> SOURCE:
Chapter 10 (cont..7) - Final designed T-beam section

In the previous section, we calculated the effective flange width b_f. So the section can be drawn as shown in fig.10.22 below, and we can begin the actual design process.

Fig.10.22
Section of T-beam

We will fix f_ck now: It is given that the beam is subjected to 'moderate' exposure conditions. So we have to use M25 concrete. Thus f_ck = 25 N/mm². 

Step A:
Calculations for M_ulim:

For Fe415 steel, x_u,max / d = 0.4791 (Table 3.4)
So x_u,max for our beam section = 0.4791 x 323 =154.75 mm - - - (1)

Here x_u,max > D_f so the section belongs to either case 2_lim(1) or case 2_lim(2)
0.43x_u,max = 0.43 x 154.75 = 66.54 <  D_f. So the beam belongs to case 2_lim(2)

So we can use Eq.9.17

• Change x_u to x_u,max.
• Change M_uR to M_ulim

y_f = 0.15x_u,max + 0.65D_f =101.21 mm

Substituting all the known values, we will get M_ulim = 522.33 kNm 

We can calculate A_st,lim using
Eq.9.19

• Change D_f to y_f
Substituting all the known values, we will get A_stlim = 5356.1 mm²

We obtained M_ulim =522.33 kNm. So, the given T-beam section has dimensions and concrete grade f_ck such that, it will require an applied moment of 522.33 kNm, to bring it to a state of impending failure, provided we give it a steel quantity of 5356.1 mm² of Fe415 grade. 

The resisting moment will be equal to the applied moment. So we can describe the situation in another way: If we give an area of steel equal to 5356.1 mm², to the beam section, it will offer a resistance of 522.33 kNm at the ultimate state. This is the M_ulim, and unless we make it doubly reinforced, or improve the concrete and/or steel grades, we can not expect a higher resistance, even if we give more tension steel.

But we do not want it to offer us this much moment capacity. Our requirement is only 78.9 kNm. Based on the above results, we can say that, the beam section will indeed be able to resist 75 kNm, if we provide the appropriate quantity of steel. So our next aim is to find this 'appropriate' quantity of steel. For that, first we have to calculate x_u.

Step B:
Here we analyse the section to calculate x_u:
• Assume that x_u has the maximum value possible within case 1.

> PROVIDED DATA:
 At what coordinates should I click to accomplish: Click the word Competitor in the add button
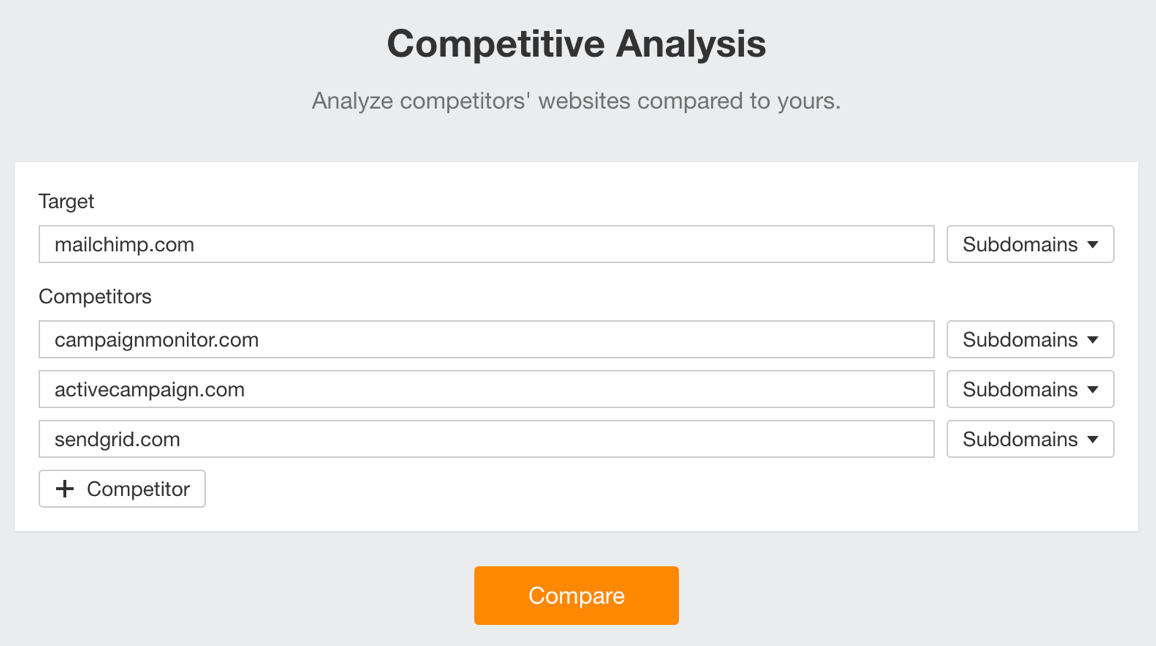click(138, 489)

> REQUIRED WORK:
Decide whether each statement agrees with the T-beam design text, answering yes or no and quoting the deciding words:
1. M25 concrete is used because of the beam's exposure conditions.
2. In Step A, 0.43x_u,max turns out larger than D_f.
3. Providing more tension steel alone will raise the resistance above M_ulim.
The listing has no connection to the T-beam design text.

> TASK RESPONSE:
1. Yes: "It is given that the beam is subjected to 'moderate' exposure conditions. So we have to use M25 concrete."
2. No: "0.43x_u,max = 0.43 x 154.75 = 66.54 <  D_f"
3. No: "we can not expect a higher resistance, even if we give more tension steel."